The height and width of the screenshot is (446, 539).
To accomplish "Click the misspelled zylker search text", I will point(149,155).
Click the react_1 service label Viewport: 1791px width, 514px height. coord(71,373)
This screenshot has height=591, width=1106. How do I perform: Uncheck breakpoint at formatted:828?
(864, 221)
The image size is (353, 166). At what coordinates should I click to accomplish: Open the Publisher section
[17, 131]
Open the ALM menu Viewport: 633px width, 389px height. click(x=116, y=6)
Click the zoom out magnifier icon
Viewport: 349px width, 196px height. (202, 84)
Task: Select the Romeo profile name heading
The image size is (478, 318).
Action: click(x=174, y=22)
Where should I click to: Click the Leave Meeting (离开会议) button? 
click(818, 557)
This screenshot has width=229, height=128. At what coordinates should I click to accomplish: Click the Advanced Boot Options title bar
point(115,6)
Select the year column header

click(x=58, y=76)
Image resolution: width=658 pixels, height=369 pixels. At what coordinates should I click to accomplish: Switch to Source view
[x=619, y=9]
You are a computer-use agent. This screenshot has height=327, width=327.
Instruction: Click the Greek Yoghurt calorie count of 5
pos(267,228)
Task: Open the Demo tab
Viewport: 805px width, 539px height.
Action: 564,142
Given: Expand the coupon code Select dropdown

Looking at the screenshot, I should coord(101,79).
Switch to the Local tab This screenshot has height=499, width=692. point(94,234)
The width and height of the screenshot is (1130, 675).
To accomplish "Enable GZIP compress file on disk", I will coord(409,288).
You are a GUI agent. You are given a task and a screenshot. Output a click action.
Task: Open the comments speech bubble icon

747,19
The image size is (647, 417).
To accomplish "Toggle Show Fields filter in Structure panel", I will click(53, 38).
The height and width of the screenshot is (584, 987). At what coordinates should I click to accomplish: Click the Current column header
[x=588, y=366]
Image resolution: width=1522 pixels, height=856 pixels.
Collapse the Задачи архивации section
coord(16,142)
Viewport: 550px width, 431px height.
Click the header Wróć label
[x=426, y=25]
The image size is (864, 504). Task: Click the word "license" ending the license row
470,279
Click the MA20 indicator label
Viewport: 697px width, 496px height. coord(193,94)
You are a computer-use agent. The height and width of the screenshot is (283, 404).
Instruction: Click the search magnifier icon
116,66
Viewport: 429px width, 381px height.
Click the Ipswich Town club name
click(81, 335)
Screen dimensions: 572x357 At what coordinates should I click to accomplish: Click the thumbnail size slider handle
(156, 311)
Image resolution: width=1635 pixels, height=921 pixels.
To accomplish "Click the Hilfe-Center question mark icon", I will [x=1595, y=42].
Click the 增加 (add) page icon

------------------------------

**What you are asked to do**
Copy every line above that holds the word "will".

**Response**
To accomplish "Click the misspelled zylker search text", I will point(149,155).
To accomplish "Enable GZIP compress file on disk", I will coord(409,288).
To accomplish "Toggle Show Fields filter in Structure panel", I will click(53, 38).
To accomplish "Click the Hilfe-Center question mark icon", I will [x=1595, y=42].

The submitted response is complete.